(509bo) The Operating Cycle of NO Adsorption and Desorption in Pd-Chabazite for Passive NOx Adsorbers
AIChE Annual Meeting
Wednesday, November 10, 2021 - 3:30pm to 5:00pm
Pd/CHA is touted to be the most suitable catalyst for passive NOx adsorbers (PNAs) because of its high low-temperature NOx adsorption and its release in the target temperature range. The ability of Pd/CHA in trapping NOx emissions at low temperatures (< 373 K) is facilitated by the binding of NOx species on a variety of Pd sites available in the CHA framework. To explain the mechanisms of NO adsorption, oxidation and desorption, density functional theory (DFT) simulations are undertaken to understand Pd speciation in CHA and the interaction of NO with different Pd sites (Pd+2, Pd+1, [PdOH]+ and [Pd-O-Pd]+2) in Pd/CHA. The calculations are used to elucidate the main role of Pd+1 cationic species, anchored at 6MR-3NN, in providing a strong (Eads = -272 kJ/mol) NO adsorption site. The redox transformation of [PdOH]+ and [Pd-O-Pd]+2 sites to Pd+1 site upon NO interaction is accompanied by NO2 formation. For NO release, Pd+1 species are suggested to undergo reoxidation into cationic Pd+2, [Pd(OH)]+1 or [Pd-O-Pd]+2 species, all of which show significantly reduced NO binding (-116, -153 and -117 kJ/mol respectively) as compared to Pd+1, thus enabling NO desorption at an operational temperature of downstream reduction catalyst for the subsequent reduction. For a functioning PNA material, it is highly desirable that NO should bind strongly on the adsorption sites to trap maximum NO at low temperatures and further desorb within a desired temperature range for reduction.
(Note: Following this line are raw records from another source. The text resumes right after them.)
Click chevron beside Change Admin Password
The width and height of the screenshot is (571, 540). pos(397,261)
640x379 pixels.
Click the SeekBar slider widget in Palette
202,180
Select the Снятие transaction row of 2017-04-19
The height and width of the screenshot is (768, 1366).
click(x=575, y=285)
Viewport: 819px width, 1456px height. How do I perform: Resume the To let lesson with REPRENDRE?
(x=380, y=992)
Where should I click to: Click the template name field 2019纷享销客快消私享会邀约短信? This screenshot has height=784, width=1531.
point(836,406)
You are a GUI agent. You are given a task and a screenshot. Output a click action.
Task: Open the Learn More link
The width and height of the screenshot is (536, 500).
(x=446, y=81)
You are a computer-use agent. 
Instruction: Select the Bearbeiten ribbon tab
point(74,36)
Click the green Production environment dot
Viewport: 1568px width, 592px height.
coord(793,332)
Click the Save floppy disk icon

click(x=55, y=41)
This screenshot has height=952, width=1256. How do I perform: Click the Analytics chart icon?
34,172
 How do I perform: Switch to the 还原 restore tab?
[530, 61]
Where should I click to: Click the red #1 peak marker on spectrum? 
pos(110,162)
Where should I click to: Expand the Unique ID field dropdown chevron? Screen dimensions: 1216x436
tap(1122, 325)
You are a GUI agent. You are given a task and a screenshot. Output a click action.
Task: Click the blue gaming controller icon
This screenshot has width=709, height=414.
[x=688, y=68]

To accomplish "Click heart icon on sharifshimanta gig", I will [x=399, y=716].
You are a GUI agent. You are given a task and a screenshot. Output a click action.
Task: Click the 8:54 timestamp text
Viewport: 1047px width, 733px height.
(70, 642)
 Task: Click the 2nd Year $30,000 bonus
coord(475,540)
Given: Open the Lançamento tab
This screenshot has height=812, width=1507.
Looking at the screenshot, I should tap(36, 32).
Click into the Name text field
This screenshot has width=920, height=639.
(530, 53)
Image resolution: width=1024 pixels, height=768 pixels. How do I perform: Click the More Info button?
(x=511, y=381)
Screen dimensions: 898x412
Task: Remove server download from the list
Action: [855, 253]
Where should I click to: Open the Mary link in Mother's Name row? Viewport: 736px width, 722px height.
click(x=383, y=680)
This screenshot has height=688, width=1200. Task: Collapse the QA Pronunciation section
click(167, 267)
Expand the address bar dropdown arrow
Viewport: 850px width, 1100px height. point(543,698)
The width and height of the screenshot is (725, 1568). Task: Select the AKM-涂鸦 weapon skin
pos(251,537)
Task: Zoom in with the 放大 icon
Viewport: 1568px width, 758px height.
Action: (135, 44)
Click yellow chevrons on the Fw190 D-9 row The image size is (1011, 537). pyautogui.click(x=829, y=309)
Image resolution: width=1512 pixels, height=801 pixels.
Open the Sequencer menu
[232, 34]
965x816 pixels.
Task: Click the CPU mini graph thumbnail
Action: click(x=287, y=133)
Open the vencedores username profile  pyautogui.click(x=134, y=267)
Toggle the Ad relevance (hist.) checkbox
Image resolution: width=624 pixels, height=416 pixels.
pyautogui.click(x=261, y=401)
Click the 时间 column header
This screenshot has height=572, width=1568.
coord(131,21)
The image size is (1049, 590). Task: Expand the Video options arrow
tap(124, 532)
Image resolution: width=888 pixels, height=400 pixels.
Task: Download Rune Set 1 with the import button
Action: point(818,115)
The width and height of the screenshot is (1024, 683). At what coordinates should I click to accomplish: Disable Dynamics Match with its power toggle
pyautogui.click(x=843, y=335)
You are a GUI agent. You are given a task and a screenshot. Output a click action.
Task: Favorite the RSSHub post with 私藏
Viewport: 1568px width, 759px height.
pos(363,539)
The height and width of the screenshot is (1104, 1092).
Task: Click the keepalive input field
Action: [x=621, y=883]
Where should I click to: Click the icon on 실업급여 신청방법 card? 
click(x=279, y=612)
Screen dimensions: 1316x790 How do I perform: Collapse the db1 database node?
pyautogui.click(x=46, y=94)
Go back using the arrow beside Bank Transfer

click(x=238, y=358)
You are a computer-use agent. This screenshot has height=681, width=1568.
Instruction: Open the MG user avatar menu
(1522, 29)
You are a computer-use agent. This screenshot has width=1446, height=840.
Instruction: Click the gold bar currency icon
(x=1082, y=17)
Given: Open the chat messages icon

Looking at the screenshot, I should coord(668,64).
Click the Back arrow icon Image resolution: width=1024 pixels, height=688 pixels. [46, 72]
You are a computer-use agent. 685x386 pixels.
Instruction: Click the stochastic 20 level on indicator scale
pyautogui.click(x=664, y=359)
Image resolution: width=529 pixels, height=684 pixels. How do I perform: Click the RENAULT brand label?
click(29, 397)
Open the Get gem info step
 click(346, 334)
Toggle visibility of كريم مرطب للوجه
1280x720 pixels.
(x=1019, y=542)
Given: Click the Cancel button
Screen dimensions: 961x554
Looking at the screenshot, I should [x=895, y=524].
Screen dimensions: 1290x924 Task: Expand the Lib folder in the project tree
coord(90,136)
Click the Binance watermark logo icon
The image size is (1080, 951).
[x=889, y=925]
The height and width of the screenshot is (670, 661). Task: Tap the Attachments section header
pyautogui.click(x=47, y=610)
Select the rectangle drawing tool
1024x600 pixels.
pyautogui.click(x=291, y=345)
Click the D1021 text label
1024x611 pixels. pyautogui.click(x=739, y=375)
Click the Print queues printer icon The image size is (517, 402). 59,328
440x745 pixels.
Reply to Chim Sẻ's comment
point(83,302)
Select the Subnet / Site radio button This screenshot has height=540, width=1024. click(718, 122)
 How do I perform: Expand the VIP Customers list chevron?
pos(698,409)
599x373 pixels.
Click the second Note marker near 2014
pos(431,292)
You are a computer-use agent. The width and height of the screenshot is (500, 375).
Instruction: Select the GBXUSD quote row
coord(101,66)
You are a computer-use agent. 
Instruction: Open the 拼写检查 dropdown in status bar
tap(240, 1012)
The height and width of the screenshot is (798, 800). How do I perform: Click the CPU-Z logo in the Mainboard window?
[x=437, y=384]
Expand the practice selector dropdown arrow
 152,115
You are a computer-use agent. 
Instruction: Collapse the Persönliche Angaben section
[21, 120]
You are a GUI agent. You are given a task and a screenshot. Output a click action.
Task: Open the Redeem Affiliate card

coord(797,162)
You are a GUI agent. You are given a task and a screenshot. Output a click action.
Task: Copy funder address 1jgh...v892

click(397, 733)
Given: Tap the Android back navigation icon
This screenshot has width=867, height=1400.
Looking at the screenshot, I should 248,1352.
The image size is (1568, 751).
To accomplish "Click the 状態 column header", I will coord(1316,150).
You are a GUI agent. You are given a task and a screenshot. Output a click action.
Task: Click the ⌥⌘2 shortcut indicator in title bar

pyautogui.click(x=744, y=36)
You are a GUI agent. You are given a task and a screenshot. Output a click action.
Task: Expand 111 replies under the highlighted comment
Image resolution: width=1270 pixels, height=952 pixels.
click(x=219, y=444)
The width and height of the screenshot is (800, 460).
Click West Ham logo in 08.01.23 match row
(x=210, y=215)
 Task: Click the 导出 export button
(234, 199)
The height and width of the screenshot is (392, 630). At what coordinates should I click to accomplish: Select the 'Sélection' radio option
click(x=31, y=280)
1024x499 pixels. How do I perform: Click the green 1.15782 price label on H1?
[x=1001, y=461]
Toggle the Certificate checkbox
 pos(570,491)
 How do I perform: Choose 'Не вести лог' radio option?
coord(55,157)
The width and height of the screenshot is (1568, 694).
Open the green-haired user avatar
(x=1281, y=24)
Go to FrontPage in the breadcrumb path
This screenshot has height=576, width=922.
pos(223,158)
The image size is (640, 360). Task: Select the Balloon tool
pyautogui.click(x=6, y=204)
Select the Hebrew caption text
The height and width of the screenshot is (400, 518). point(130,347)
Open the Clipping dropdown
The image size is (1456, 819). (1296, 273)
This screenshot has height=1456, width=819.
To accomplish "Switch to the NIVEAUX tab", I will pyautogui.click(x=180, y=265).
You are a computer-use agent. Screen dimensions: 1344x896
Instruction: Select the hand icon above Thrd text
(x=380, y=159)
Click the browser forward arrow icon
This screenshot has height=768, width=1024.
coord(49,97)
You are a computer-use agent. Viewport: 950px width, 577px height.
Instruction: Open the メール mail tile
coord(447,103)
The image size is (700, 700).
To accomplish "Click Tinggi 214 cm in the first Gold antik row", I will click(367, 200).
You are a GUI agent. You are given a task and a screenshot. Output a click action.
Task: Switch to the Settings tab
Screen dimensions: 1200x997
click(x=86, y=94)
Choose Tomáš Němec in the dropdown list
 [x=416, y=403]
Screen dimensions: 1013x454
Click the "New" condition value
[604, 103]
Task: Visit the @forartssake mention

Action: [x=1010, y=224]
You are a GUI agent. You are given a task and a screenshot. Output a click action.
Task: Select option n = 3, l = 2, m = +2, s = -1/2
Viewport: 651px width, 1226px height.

As suggested by our theoretical calculations, Pd+1 is the optimum binding site for NO adsorption in Pd/CHA whereas cationic Pd+2, [Pd(OH)]+1 or [Pd-O-Pd]+2 species are suitable sites for NO desorption which is analogous to the requirement of a heterogeneous catalyst material, where Sabatier principle dictates that the catalyst surface should neither bind too strong nor too week, so as to complete the catalytic cycle giving maximum turnovers.